Background
While microbial organisms have long held the interest of surgeons in general and critical care specialists in particular, a proliferation of recent research has changed our conception of the relationship between human hosts and their indwelling microbiomes.1 2 Improved ability to characterize microbial communities using culture-independent DNA sequencing techniques has led to an increased awareness of the vital influence of such communities on human health and disease states, both acute and chronic.3 4 Such investigations have focused on particular demographics and anatomic regions, with resulting findings that have led to paradigm shifts in the way long-studied diseases are understood and treated.5–10
The central role of the gut in the response to injury has been well described,11 and major alterations in gut physiology and flora have been associated with critical illness.12–14 Though alterations in gut function have been associated with the sterile inflammation that characterizes the critical illness state after injury,15 16 no prior studies have used culture-independent profiling techniques to characterize the gut microbiome in a cohort of patient with severe multisystem trauma. Early culture-independent investigations of gut flora in intensive care unit (ICU) patients would suggest that microbial composition at the time of admission may correlate to critical outcomes17; indeed, investigators have even reported resolution of multiple organ dysfunction syndrome secondary to sepsis by treating with fecal transplant, demonstrating that clinical improvement and reduced inflammation was associated with reconstitution of the gut microbiome.18 However, to our knowledge, no studies have conducted serial evaluations at multiple time points specifically in a trauma population. As such, it remains difficult to derive conclusions as to the causal implications of such changes, and their importance in a traumatically injured patient.

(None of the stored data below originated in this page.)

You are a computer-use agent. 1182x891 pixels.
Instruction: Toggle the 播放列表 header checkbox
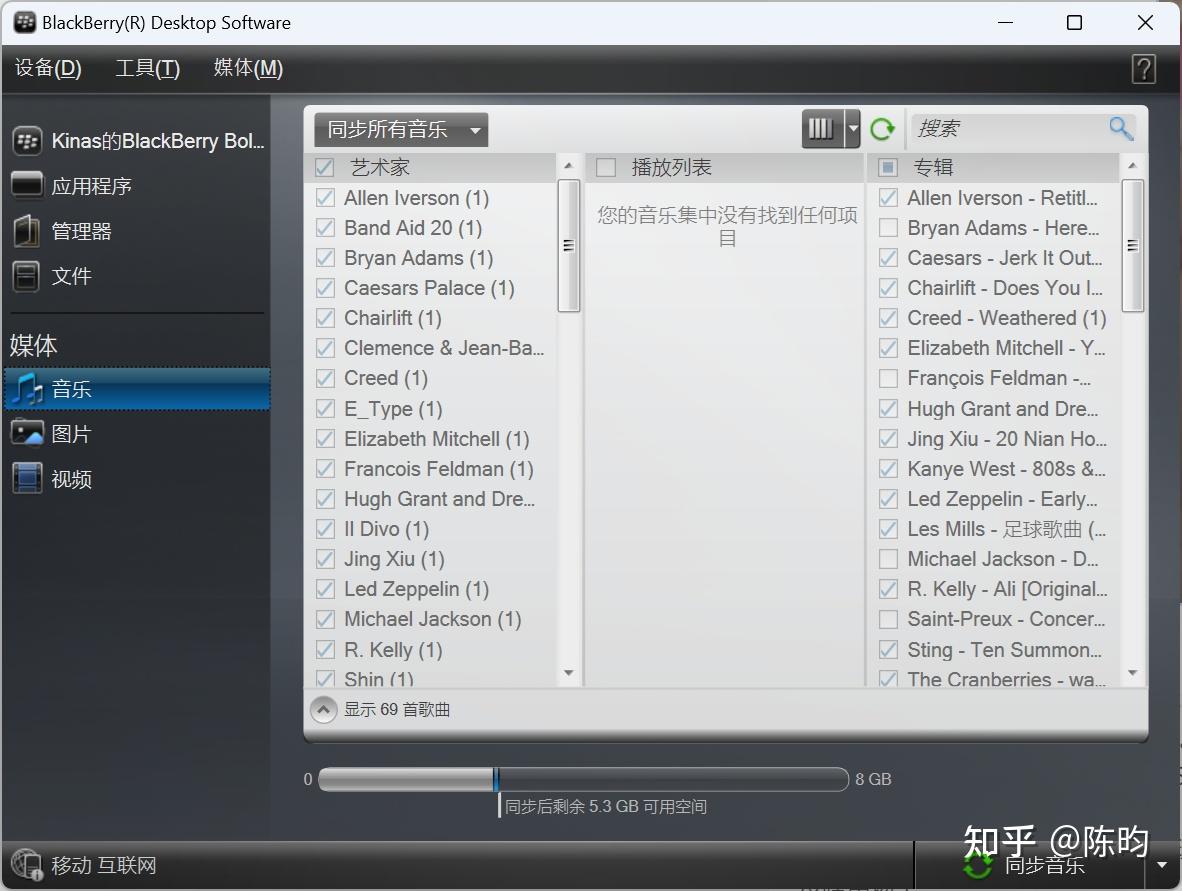point(606,168)
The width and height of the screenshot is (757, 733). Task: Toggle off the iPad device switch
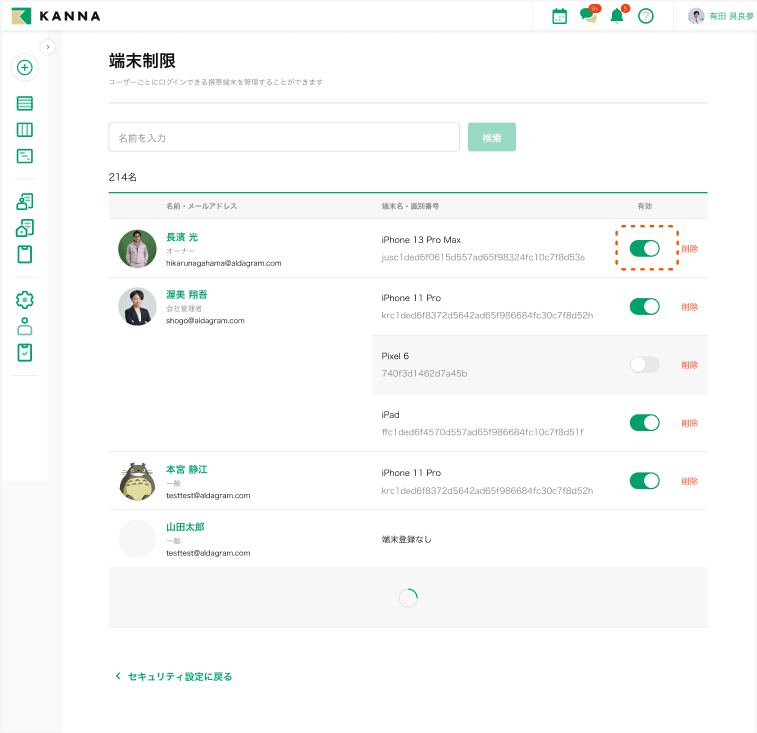coord(645,423)
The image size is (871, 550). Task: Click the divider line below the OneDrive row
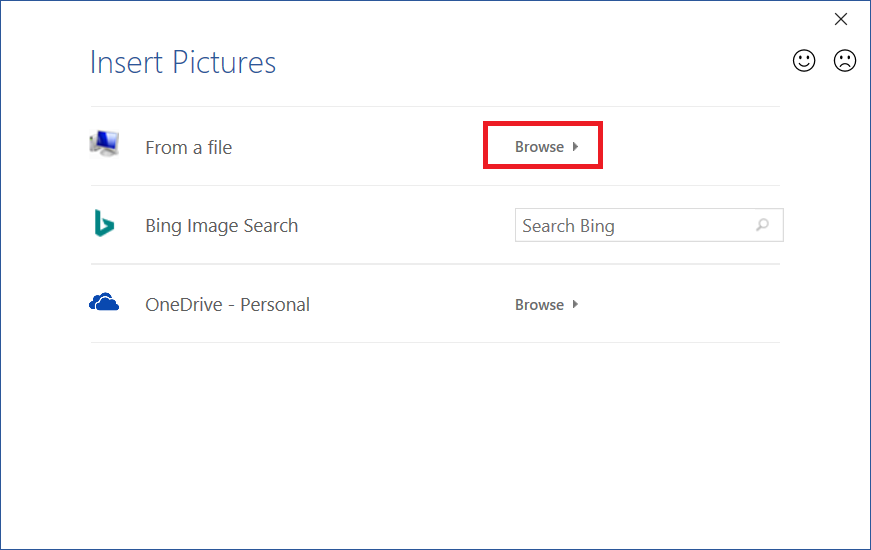(x=435, y=343)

Given the lack of previous data describing the gut microbiome after severe trauma, we sought to better characterize the changes that occur in critically injured patients using culture-independent DNA sequencing techniques. Our aim was to describe any baseline differences in microbial community in the severely injured, to highlight changes in composition that occur after initial resuscitation and during the early days of ICU stay, and to correlate such changes to demographic characteristics and clinical interventions. Our long-term goal was to establish a better foundational understanding of microbiome dynamics after trauma, to serve as a basis for future investigation and possible therapeutic intervention.
We hypothesized that in critically injured patients, the gut microbiome would undergo significant compositional changes in the first 72 hours after injury. We further hypothesized that these changes would occur after initial evaluation and resuscitation, and thus that microbial community composition would not differ significantly between severely injured patients and uninjured control patients at time of arrival.